WHAT NEEDS TO BE DONE:
Each entry below is to be copied verbatim, with no line missing.

Stored data entries:

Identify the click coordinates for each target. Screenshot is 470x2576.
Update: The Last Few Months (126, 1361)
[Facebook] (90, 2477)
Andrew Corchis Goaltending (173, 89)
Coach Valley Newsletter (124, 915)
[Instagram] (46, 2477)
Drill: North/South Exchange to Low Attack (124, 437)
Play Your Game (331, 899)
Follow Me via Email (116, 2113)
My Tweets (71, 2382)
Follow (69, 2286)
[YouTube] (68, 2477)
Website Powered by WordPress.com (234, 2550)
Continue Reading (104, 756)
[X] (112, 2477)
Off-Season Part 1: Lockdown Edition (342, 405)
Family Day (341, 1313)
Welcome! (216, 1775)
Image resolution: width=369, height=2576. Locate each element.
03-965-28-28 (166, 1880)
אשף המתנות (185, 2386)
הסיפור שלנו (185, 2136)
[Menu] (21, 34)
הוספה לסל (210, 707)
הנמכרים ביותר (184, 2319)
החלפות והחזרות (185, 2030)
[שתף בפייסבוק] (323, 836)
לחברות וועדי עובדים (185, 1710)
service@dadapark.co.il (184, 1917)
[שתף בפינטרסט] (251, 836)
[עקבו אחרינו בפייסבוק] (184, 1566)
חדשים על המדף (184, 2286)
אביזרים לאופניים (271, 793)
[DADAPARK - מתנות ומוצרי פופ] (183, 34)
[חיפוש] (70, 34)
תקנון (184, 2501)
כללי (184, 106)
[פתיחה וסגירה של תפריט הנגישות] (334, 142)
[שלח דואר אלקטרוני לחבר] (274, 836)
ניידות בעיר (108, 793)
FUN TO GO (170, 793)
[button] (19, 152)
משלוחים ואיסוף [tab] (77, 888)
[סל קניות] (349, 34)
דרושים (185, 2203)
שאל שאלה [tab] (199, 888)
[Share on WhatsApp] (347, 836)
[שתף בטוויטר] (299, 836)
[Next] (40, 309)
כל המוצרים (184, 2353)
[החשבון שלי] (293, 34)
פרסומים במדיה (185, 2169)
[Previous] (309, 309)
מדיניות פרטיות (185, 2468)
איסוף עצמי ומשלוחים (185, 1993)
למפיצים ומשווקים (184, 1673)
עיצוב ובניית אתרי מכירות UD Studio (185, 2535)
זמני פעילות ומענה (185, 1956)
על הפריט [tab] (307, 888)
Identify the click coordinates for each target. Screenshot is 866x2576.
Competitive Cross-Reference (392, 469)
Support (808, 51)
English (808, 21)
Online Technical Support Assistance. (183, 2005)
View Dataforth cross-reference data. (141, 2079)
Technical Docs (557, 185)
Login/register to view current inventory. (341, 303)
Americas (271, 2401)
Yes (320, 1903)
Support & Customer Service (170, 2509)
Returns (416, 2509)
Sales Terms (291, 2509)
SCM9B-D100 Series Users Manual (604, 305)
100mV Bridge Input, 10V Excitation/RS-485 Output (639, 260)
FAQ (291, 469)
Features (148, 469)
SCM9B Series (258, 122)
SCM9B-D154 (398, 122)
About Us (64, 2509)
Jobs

REPLY TO THE TASK:
Identify the click coordinates for each target. Screenshot is 470x2576.
Update: The Last Few Months (126, 1361)
[Facebook] (90, 2477)
Andrew Corchis Goaltending (173, 89)
Coach Valley Newsletter (124, 915)
[Instagram] (46, 2477)
Drill: North/South Exchange to Low Attack (124, 437)
Play Your Game (331, 899)
Follow Me via Email (116, 2113)
My Tweets (71, 2382)
Follow (69, 2286)
[YouTube] (68, 2477)
Website Powered by WordPress.com (234, 2550)
Continue Reading (104, 756)
[X] (112, 2477)
Off-Season Part 1: Lockdown Edition (342, 405)
Family Day (341, 1313)
Welcome! (216, 1775)
Image resolution: width=369, height=2576. Locate each element.
03-965-28-28 (166, 1880)
אשף המתנות (185, 2386)
הסיפור שלנו (185, 2136)
[Menu] (21, 34)
הוספה לסל (210, 707)
הנמכרים ביותר (184, 2319)
החלפות והחזרות (185, 2030)
[שתף בפייסבוק] (323, 836)
לחברות וועדי עובדים (185, 1710)
service@dadapark.co.il (184, 1917)
[שתף בפינטרסט] (251, 836)
[עקבו אחרינו בפייסבוק] (184, 1566)
חדשים על המדף (184, 2286)
אביזרים לאופניים (271, 793)
[DADAPARK - מתנות ומוצרי פופ] (183, 34)
[חיפוש] (70, 34)
תקנון (184, 2501)
כללי (184, 106)
[פתיחה וסגירה של תפריט הנגישות] (334, 142)
[שלח דואר אלקטרוני לחבר] (274, 836)
ניידות בעיר (108, 793)
FUN TO GO (170, 793)
[button] (19, 152)
משלוחים ואיסוף [tab] (77, 888)
[סל קניות] (349, 34)
דרושים (185, 2203)
שאל שאלה [tab] (199, 888)
[Share on WhatsApp] (347, 836)
[שתף בטוויטר] (299, 836)
[Next] (40, 309)
כל המוצרים (184, 2353)
[החשבון שלי] (293, 34)
פרסומים במדיה (185, 2169)
[Previous] (309, 309)
מדיניות פרטיות (185, 2468)
איסוף עצמי ומשלוחים (185, 1993)
למפיצים ומשווקים (184, 1673)
עיצוב ובניית אתרי מכירות UD Studio (185, 2535)
זמני פעילות ומענה (185, 1956)
על הפריט [tab] (307, 888)
Identify the click coordinates for each target. Screenshot is 866x2576.
Competitive Cross-Reference (392, 469)
Support (808, 51)
English (808, 21)
Online Technical Support Assistance. (183, 2005)
View Dataforth cross-reference data. (141, 2079)
Technical Docs (557, 185)
Login/register to view current inventory. (341, 303)
Americas (271, 2401)
Yes (320, 1903)
Support & Customer Service (170, 2509)
Returns (416, 2509)
Sales Terms (291, 2509)
SCM9B-D100 Series Users Manual (604, 305)
100mV Bridge Input, 10V Excitation/RS-485 Output (639, 260)
FAQ (291, 469)
Features (148, 469)
SCM9B Series (258, 122)
SCM9B-D154 (398, 122)
About Us (64, 2509)
Jobs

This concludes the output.